### Work required
Locate every line in the rows below that contains the string "Task", with case taken into account, and copy each such line.

### Supplied entries
+===+

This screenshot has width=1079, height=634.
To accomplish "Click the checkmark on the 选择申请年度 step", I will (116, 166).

+===+

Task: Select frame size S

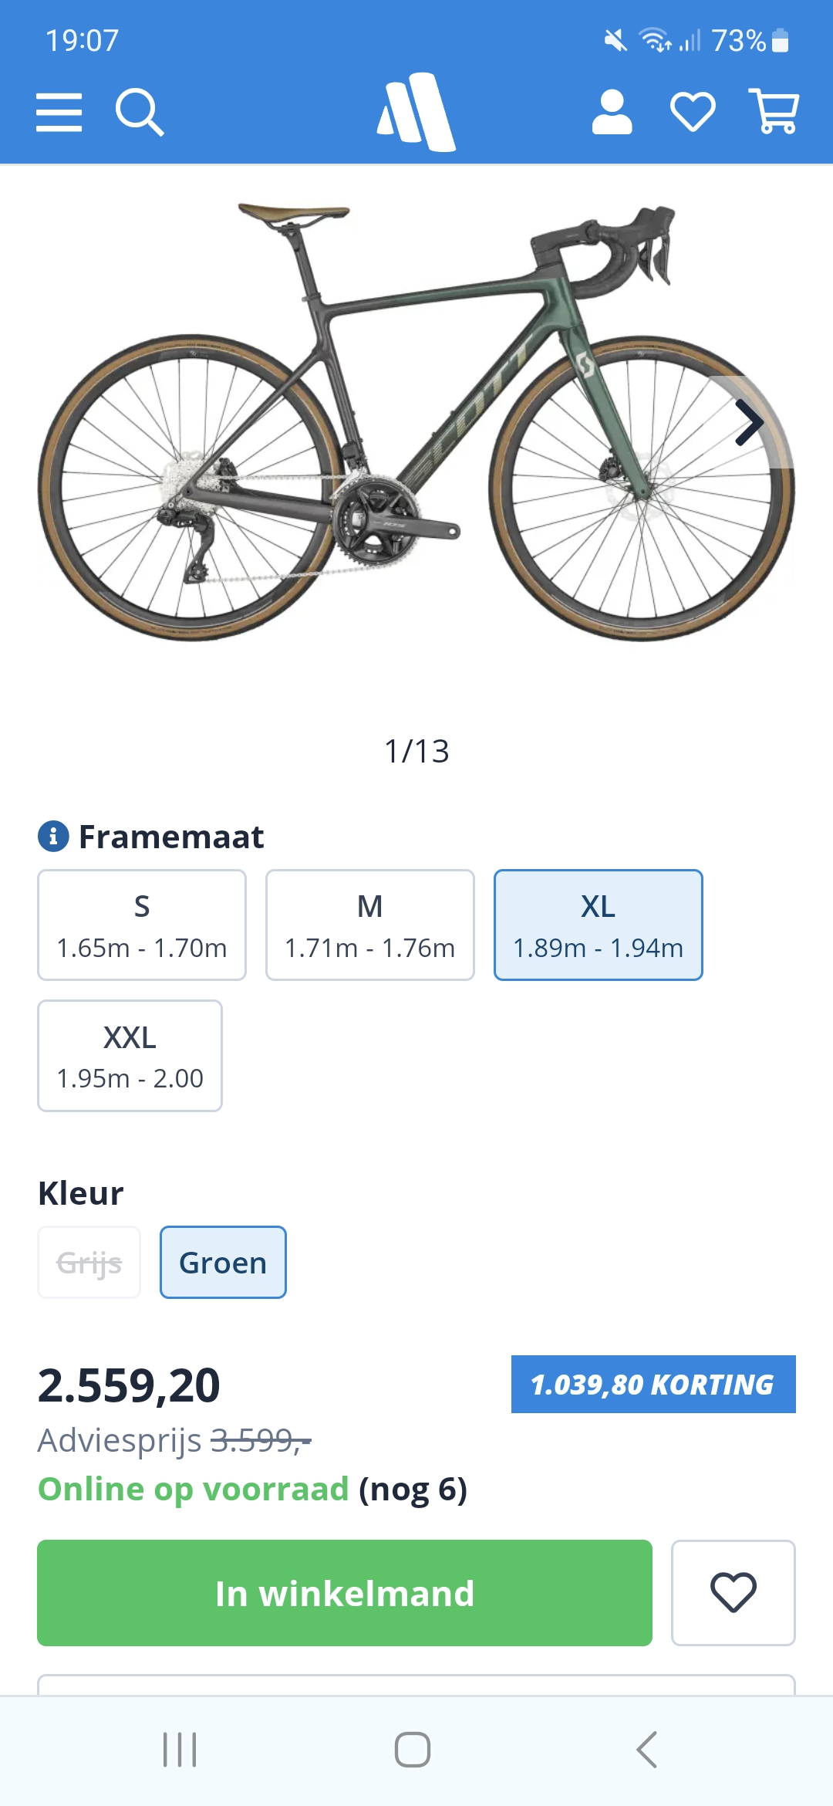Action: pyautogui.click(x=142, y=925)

+===+

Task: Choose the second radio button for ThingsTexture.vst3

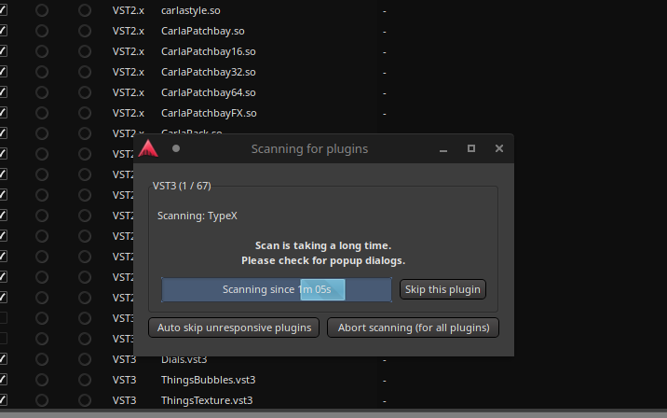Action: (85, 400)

+===+

### Worked solution
Task: Select frame size S
Task: Choose the second radio button for ThingsTexture.vst3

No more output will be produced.